## Selected excerpt:
BEGIN
God's Golden Hoard

Discoveries in an Indian temple confirm that religion can be a very effective wealth creation scheme

"If you want to get rich," advised L. Ron Hubbard, "start a religion". Today's news from Kerala, that archaeologists investigating the long-neglected vaults of the Thiruvananthapuram temple have unearthed treasures worth up to £12 billion, suggests that his maxim wasn't simply a reflection of 20th century cynicism. God has long been where the money is.

The Indian temple's treasuries haven't yet been fully explored, but already they have yielded up tons of gold coins, sacks overpouring with diamonds and rubies, and spectacular individual items including a six-metre long necklace. Kerala chief secretary K Jayakumar estimated the total value at 500 billion rupees (around £7 billion); while other sources put it at more than $23 billion. No-one really knows, of course, and such figures are highly speculative. But it's certainly an awful lot.

The treasure represents the accumulation of centuries. The temple dates back to at least the 8th century and for many years was under the protection of the royal dynasty of Travancore. Its position at the hub of trade routes helped it grow rich with the offerings of passing merchants and wealthy pilgrims. Much of the wealth, though, seems to have been locked away and forgotten about until a recent decision of the Indian Supreme Court ordered the contents to be itemised and secured.
END
## Records for the task:
BEGIN
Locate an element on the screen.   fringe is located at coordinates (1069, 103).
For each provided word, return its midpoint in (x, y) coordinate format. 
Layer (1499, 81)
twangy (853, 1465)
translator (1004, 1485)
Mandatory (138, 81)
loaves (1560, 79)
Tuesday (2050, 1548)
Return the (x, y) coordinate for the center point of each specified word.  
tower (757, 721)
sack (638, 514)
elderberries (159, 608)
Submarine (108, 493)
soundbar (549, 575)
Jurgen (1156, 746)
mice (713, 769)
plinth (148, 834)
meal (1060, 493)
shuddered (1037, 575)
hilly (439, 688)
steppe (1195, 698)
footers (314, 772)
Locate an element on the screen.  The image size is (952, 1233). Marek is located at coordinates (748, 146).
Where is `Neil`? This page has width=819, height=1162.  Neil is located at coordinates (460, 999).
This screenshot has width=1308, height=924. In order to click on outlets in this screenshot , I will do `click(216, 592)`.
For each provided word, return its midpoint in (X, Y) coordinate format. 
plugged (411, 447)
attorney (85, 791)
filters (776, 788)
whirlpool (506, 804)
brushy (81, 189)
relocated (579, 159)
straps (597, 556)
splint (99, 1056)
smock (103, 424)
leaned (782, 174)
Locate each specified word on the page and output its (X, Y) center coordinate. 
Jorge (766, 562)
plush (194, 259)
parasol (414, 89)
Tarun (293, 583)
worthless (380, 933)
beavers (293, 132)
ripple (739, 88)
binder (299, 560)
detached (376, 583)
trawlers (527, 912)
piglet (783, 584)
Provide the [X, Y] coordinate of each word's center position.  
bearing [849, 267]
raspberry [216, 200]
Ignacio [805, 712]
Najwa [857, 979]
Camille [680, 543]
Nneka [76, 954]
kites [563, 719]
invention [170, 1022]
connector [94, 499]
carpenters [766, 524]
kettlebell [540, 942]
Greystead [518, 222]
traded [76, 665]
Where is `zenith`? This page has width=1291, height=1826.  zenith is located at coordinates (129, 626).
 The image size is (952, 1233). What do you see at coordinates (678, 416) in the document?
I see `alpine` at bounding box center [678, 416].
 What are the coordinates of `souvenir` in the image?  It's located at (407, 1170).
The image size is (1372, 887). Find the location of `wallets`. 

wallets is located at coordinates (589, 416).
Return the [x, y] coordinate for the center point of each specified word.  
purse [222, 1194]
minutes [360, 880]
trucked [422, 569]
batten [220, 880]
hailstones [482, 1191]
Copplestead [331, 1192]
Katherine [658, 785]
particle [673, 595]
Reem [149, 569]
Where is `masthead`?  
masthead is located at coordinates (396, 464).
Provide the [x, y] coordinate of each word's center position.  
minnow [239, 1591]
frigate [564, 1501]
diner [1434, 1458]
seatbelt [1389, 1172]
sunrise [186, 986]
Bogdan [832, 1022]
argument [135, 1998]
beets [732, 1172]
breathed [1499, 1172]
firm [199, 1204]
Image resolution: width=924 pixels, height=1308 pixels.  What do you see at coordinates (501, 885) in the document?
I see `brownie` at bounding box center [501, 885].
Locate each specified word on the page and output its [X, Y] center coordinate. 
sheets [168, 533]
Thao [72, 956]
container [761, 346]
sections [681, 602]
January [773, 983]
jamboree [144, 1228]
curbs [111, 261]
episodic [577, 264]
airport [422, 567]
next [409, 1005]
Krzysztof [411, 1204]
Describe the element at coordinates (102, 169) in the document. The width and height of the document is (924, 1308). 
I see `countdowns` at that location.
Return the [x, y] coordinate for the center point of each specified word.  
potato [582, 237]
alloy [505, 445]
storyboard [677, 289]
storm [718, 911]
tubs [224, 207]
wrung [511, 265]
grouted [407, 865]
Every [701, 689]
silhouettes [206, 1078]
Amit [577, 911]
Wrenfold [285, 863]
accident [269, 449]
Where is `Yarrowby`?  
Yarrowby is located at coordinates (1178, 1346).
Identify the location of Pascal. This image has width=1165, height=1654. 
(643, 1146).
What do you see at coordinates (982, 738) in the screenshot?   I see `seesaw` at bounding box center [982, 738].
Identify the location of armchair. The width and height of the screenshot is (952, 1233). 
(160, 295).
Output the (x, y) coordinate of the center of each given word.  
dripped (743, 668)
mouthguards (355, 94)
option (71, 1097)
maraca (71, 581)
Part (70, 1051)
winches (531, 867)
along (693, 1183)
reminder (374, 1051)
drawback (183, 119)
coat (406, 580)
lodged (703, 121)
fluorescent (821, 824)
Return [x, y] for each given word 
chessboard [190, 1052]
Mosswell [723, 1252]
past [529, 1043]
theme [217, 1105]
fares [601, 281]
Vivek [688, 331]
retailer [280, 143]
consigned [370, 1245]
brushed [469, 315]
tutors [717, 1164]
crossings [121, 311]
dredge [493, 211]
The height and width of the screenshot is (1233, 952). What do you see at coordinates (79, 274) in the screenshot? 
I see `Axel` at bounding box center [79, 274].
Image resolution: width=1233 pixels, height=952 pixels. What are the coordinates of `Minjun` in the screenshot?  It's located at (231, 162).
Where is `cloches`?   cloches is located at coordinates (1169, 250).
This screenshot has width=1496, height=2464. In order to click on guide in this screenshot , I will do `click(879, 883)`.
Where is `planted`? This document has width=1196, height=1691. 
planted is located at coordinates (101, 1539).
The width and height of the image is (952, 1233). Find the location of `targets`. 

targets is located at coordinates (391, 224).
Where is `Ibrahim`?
END
## What is asked:
(A) In the records, repeat the lines from the one containing "piglet (783, 584)" through the one containing "wallets is located at coordinates (589, 416).", both included.
(B) Continue the article about the treasure found in the Indian temple from the point where it stops.
The article and the records were taken from unrelated sources.

## Solved tasks:
(A)
piglet (783, 584)
Provide the [X, Y] coordinate of each word's center position.  
bearing [849, 267]
raspberry [216, 200]
Ignacio [805, 712]
Najwa [857, 979]
Camille [680, 543]
Nneka [76, 954]
kites [563, 719]
invention [170, 1022]
connector [94, 499]
carpenters [766, 524]
kettlebell [540, 942]
Greystead [518, 222]
traded [76, 665]
Where is `zenith`? This page has width=1291, height=1826.  zenith is located at coordinates (129, 626).
 The image size is (952, 1233). What do you see at coordinates (678, 416) in the document?
I see `alpine` at bounding box center [678, 416].
 What are the coordinates of `souvenir` in the image?  It's located at (407, 1170).
The image size is (1372, 887). Find the location of `wallets`. 

wallets is located at coordinates (589, 416).

(B)
Though the quoted sums may equal the entire Indian education budget, there seems little prospect of a sell-off. This is sacred treasure, after all, not just loot. The hoard may make the temple of Thiruvananthapuram officially the country's richest, but there are several others whose wealth is known to run into billions of dollars and many more whose precise holdings remain unclear.

It has also just been revealed that the guru Sai Baba -- best known for his Afro hairstyle and for performing a conjuring trick with "sacred ash" -- left behind property worth around £5.5bn when he died in April. The world's richest Christian pastor, by contrast -- Nigeria's Bishop David Oyedepo -- has to make do with a paltry $150 million, although that is enough to keep him in four private jets as well as homes in London and the United States.

In scenes strangely similar to those in Kerala, officials at Sai Baba's ashram recently decided to investigate the guru's private chambers, previously off-limits to everyone bar himself and a single assistant who alone understood the security. They found treasures of £1.6 million in rupees and 98 kilos in gold, worth almost £3 million at today's prices. But that represented only a small part of his accumulated wealth from what Gethin Chamberlain tartly described as "a lifetime of claiming to be the incarnation of God."

But why single out India? We may be accustomed to drawing a sharp distinction between things spiritual and temporal, between filthy lucre and religious transcendence, but for long as temples have existed they have proved effective as money magnets. Some economic historians argue that organised religion began as a mechanism for collecting and redistributing resources. The gods, like middlemen everywhere, would have taken their cut.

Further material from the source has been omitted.